New Russia
This exhibition is important for what it represents, what it contains, and what it suggests.
It represents a new Russia, willing and anxious under its first democratically elected president, Boris Yeltsin, to affirm the core democratic value of open access to information. Shortly after defeating the attempted coup of August 1991, a group from the victorious democratic resistance led by the chief archivist of Russia, Rudolph Pikhoia, took over the previously top secret archives of the Central Committee of the Communist Party and began the process of both consolidating democratic control over all archives in Russia and attempting to make them available for the first time for public study.

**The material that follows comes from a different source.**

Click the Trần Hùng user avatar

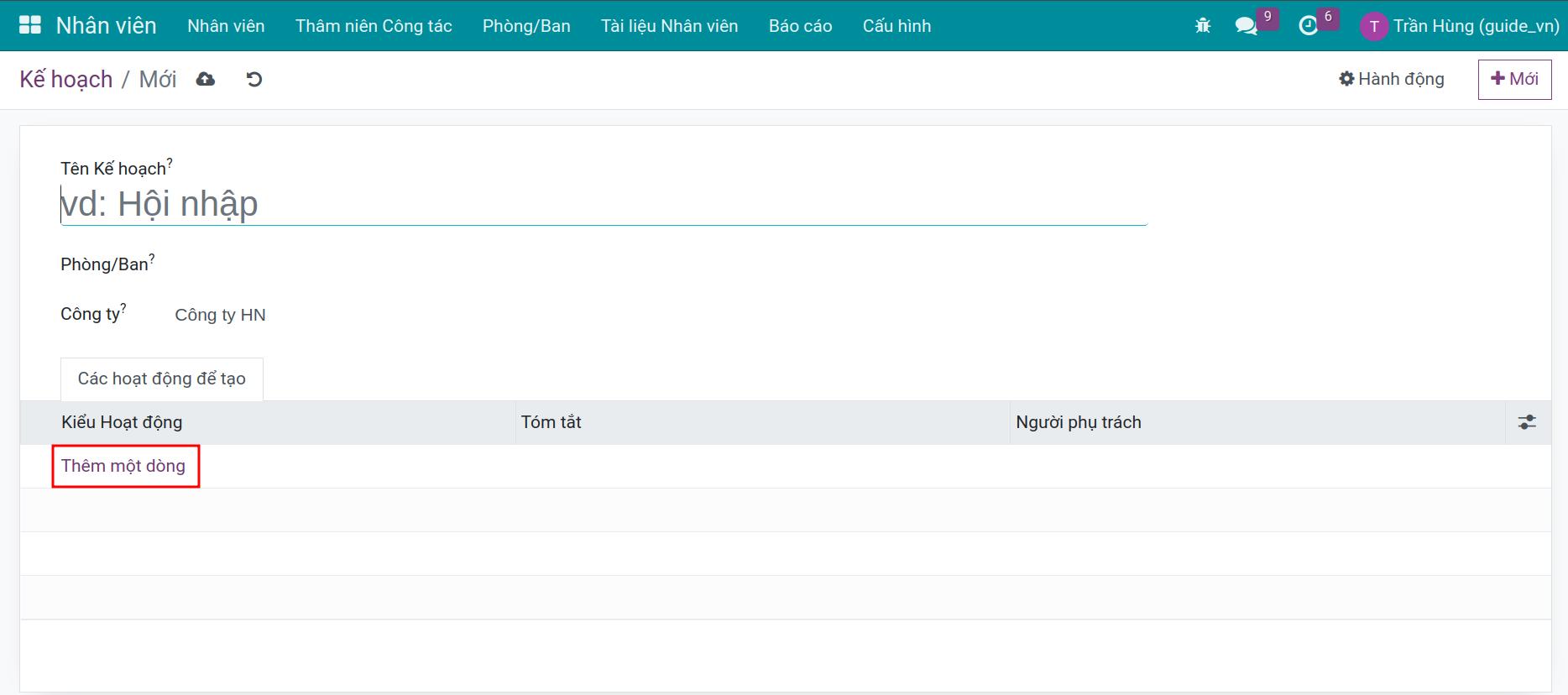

This exhibit, also shown in Moscow, is a milestone in this process — the first public display of the hitherto highly secret internal record of Soviet Communist rule. The legendary secretiveness and general inaccessibility of the entire Soviet archival system was maintained throughout the Gorbachev era. The willingness of the new Russian Archival Committee under Pikhoia to cooperate in preparing this exhibit with the Library of Congress dramatizes the break that a newly democratic Russia is attempting to make with the entire Soviet past. They are helping to turn material long used for one-sided political combat into material for shared historical investigation in the post-Cold War era.
Library of Congress
This exhibit is also remarkable for what it contains: the first significant number of documents ever shown anywhere from what may be the most important new source of primary materials for understanding the history of the twentieth century. These documents provide an unprecedented inside look at the workings of one of the largest, most powerful and long-lived political machines of the modern era. As in any modern archive, there is more bureaucratic verbiage and fewer instant revelations than one might hope for. But the documents that the Library of Congress has here chosen from the 500 made available from the Russian archives cover the entire range of Soviet history from the October Revolution of 1917 to the failed coup of August 1991. They include material from archives that had been key working files of the Communist rulers until August 1991: the archives of the Central Committee, the Presidential archive, and the KGB.
This exhibit illustrates both the domestic and the foreign policy of Soviet rule. The first section covers internal politics and aspects of Soviet reality that were hidden or falsified in official propaganda. These include the unannounced decisions and votes of the higher organs of the Communist Party, as well as the repressive activities of the Soviet security organs and various organs charged with controlling literary freedom and organized religion.
The second section, dedicated to Soviet-American relations, shows how those relations were conducted between governments, between the publics of the two countries, and between the Communist parties of the USSR and the USA. This section documents cooperative as well as confrontational periods in that relationship.
The material in the exhibit offers only a small suggestion of what the vast archives of the paper-intensive Soviet era may eventually reveal. The material suggests that totalitarian practices of terror and forced labor began earlier and more deliberately than have often been assumed. The ruthlessness, originality, and complexity documented in these records suggests bureaucratic dictatorship cut off from the people–and provides many hints of why Communist rule both lasted so long and fell apart so fast.